The differences between the treatment records predating and postdating the alleged onset date may also explain why the SSA previously determined that Plaintiff was limited to light work. Different evidence pertained to that period of claimed disability.
Turning to other evidence, the ALJ found highly persuasive a February 2021 opinion from Dr. Funk. (R. 22.) On a Medical Source Statement form, Dr. Funk opined that Plaintiff had no restrictions with standing, walking, lifting, carrying, sitting, balancing, kneeling, crouching, crawling, or stooping. (R. 367-69.) Plaintiff's only restriction was climbing, which Dr. Funk opined Plaintiff could still do frequently. (R. 369.) The reason for the climbing limitation was bilateral osteoarthritis of the knees. (R. 369.) The ALJ's RFC assessment was consistent with the limitations opined by Dr. Funk.

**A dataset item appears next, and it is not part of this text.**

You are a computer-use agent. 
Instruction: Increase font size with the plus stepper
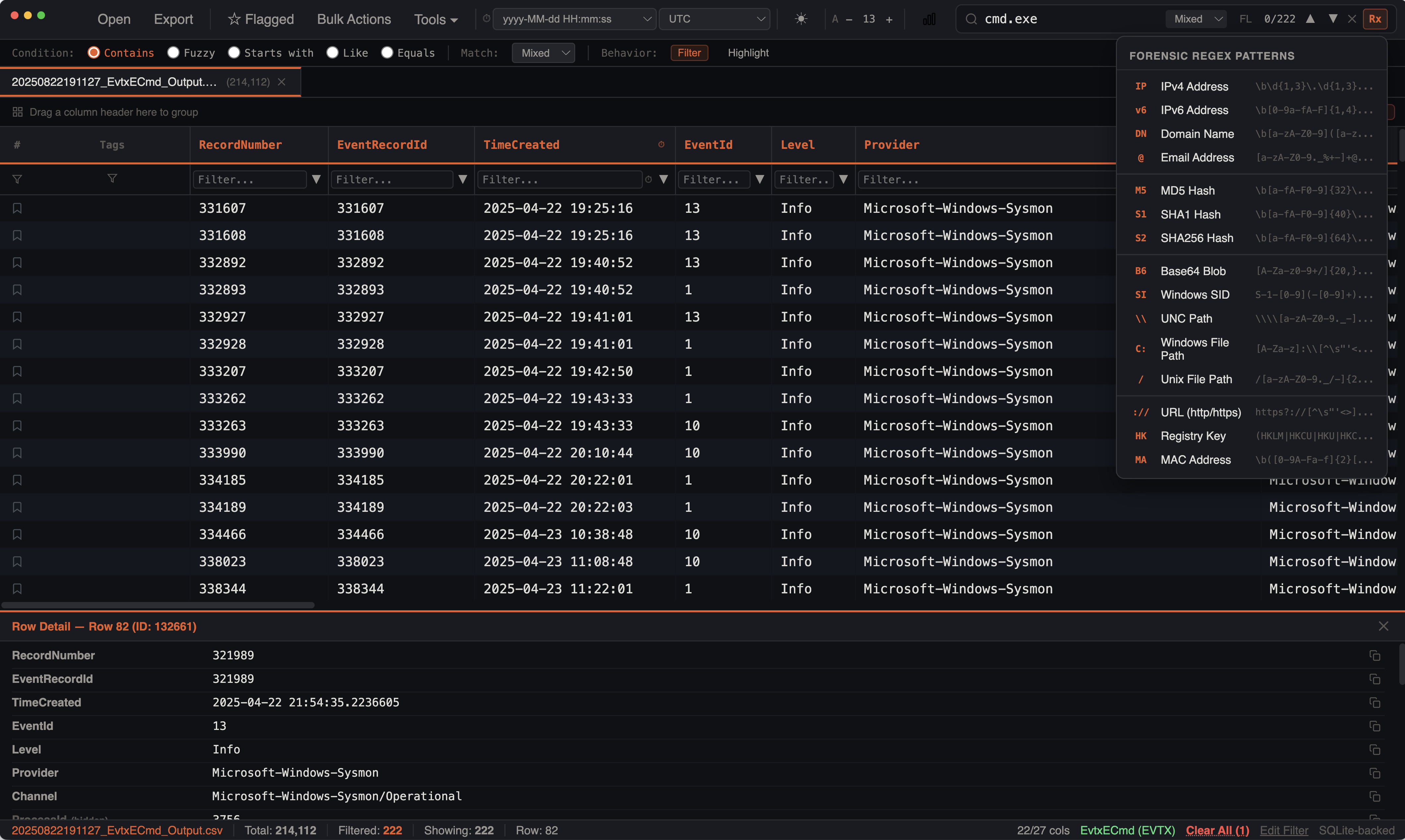(889, 19)
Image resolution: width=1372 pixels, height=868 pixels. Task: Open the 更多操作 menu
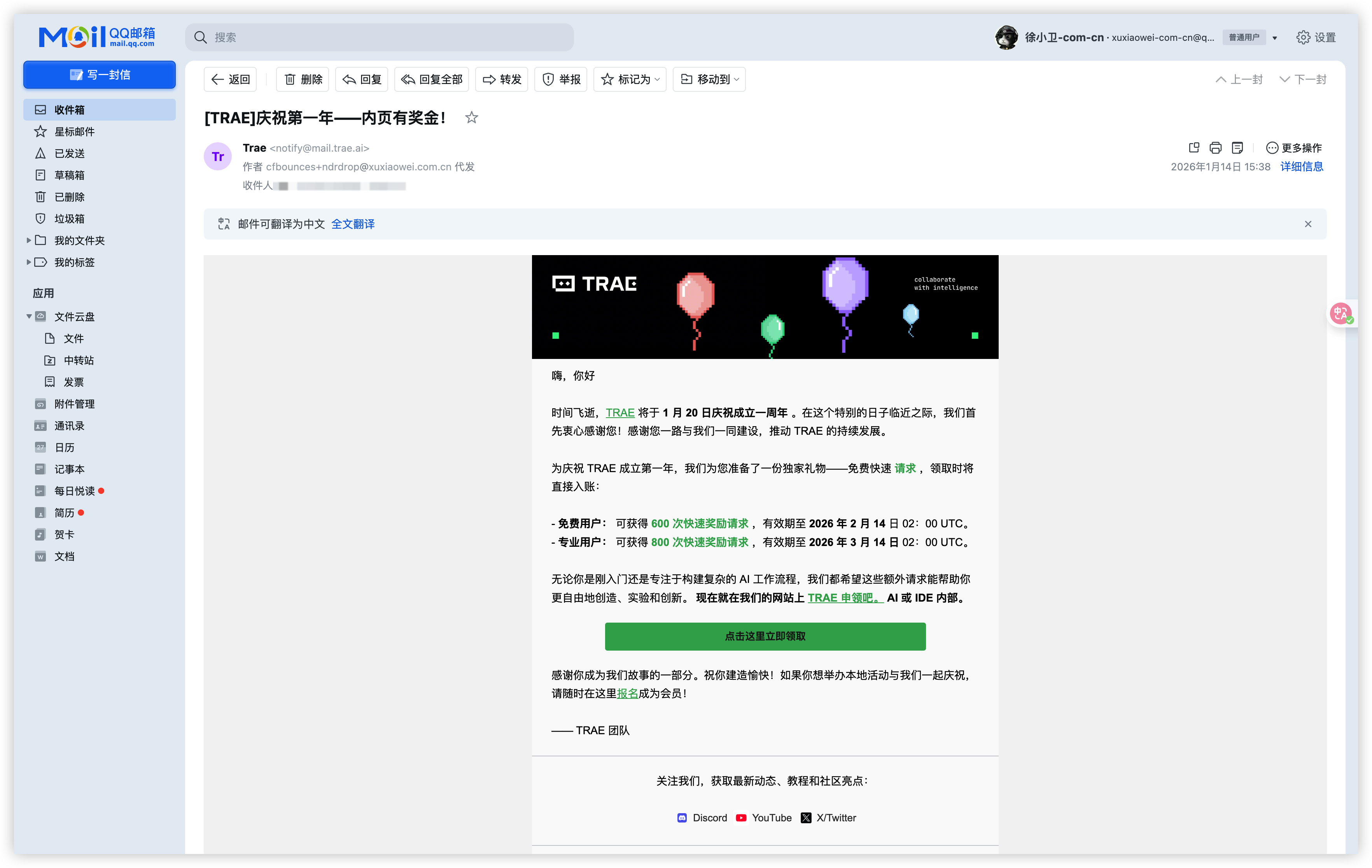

The ALJ did not err in assessing the persuasiveness of Dr. Funk's opinion, as Plaintiff suggests. The social security regulations identify supportability and consistency as the two most important factors an ALJ should consider when deciding the persuasiveness of a medical opinion. 20 C.F.R. §§ 404.1520c(b)(2), 416.920c(b)(2). Other factors include the source's relationship with the claimant and specialization. Here, the ALJ articulated that Dr. Funk's opinion was highly persuasive because of the lengthy and established treating relationship with Plaintiff, consistency with diagnostic findings and unremarkable examinations, and supportability from the normal examinations after the alleged onset date. Substantial evidence therefore supports the ALJ's conclusion that Dr. Funk's opinion was highly persuasive.
IV. Recommendation
Based on the foregoing, and on all of the files, records, and proceedings herein, IT IS HEREBY RECOMMENDED THAT:
1. Plaintiff's Motion for Summary Judgment (Dkt. No. 11) be DENIED;
2. Defendant's Motion for Summary Judgment (Dkt. No. 17) be GRANTED;
3. The Commissioner's decision be AFFIRMED; and
4. JUDGMENT BE ENTERED ACCORDINGLY.
NOTICE
Filing Objections: This Report and Recommendation is not an order or judgment of the District Court and therefore is not appealable directly to the Eighth Circuit Court of Appeals. Pursuant to D. Minn. LR 72.2(b)(1), a party may file and serve specific written objections to this Report and Recommendation within fourteen days. A party may respond to objections within fourteen days of being served a copy. All objections and responses must comply with the word or line limits set forth in LR 72.2(c).